The legs of the grain bin hung out past the end of the bed. So we tied red flags on the legs to worn cars behind us.
So you get the picture, right?
Okay …. It was my turn to be dad’s co-pilot. That in itself was a bad decision because just the purring of the engine would put me to sleep. So I was of no use to my dad for anything. No good conversation, just probably some snoring! No map reading, because trying to read anything in a moving vehicle made me nauseous.
Somehow, Dad made it to Chicago on his own. (By this time, he probably knew the way pretty well.) Anyway, when we got to the city, Dad woke me up and asked for my help. He needed me to watch for the signs. I think it’s better than it was in 1974, but there were lanes of traffic everywhere and exit signs all the way across the highway. As you may know, one needs to know where they are going well in advance so that you can be in the correct lane at the correct time.
Dad said, we needed to watch for the Eisenhower, I believe that is I-290, Well, that’s neither here nor there. All I know now is that what we did not want was the Chicago Loop exit. I watched intently, for the Eisenhower. And there it was 2 exits ahead. There were two or three exits right in a row.
I called out, “There it is!”. Now, you probably know the way traffic is in Chicago … not exactly wide open road.
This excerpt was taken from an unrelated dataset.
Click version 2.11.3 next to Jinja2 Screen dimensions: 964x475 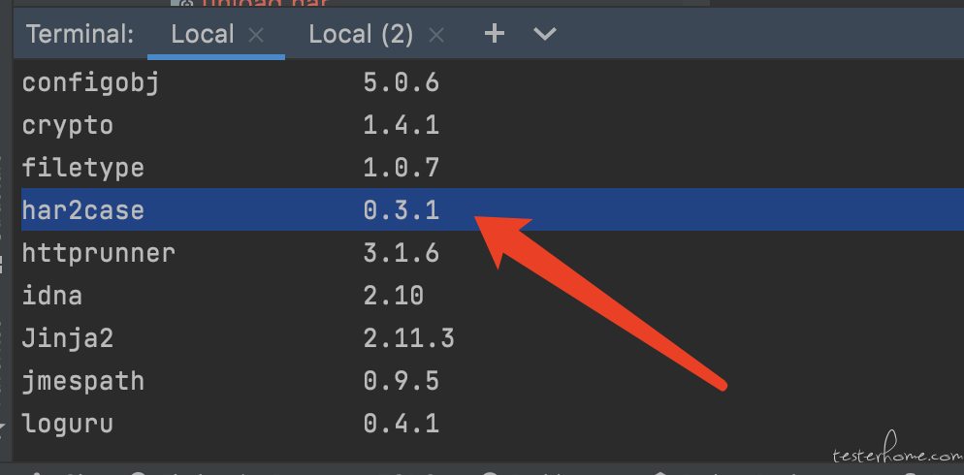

Dad whipped that big old truck over a couple lanes of traffic. Who knows how many cars he pushed out of the way, but we made it down the first exit and right onto the Chicago Loop..
driving that loaded truck down this street..
Or maybe this street.
Somehow, my amazing dad managed to get us through the traffic and back to the highway.
We made it safely to Wisconsin
and the new farm where I met new neighbors, saw where I would be attending school, and tried to plant flower bulbs for my mom in the frozen ground (They ended up in the china cabinet until we arrived for good in the spring.) Of course, my family has never let me forget this story.
is my unforgettable outing
to Chicago with my dad.
I’ve never made it back to Chicago to actually enjoy the city. Maybe it should be on my bucket list. When I was in high school, the band and choir would take a trip to see a musical every year. I decided I would save up and go my senior year .. which is the first year they decided NOT to take the trip.
As far as Chicago traffic. I never got over my nervousness about driving through Chicago’s interstates. I drove through Chicago several times a year headed to college. I hated it every time. I would always say a little prayer as I approached the city, “It’s me and You, Lord”.
But it was mostly Him!
But isn’t that how we should approach life? After all, the Scriptures say …
You make known to me the path of life;
in your presence there is fullness of joy;
at your right hand are pleasures forevermore.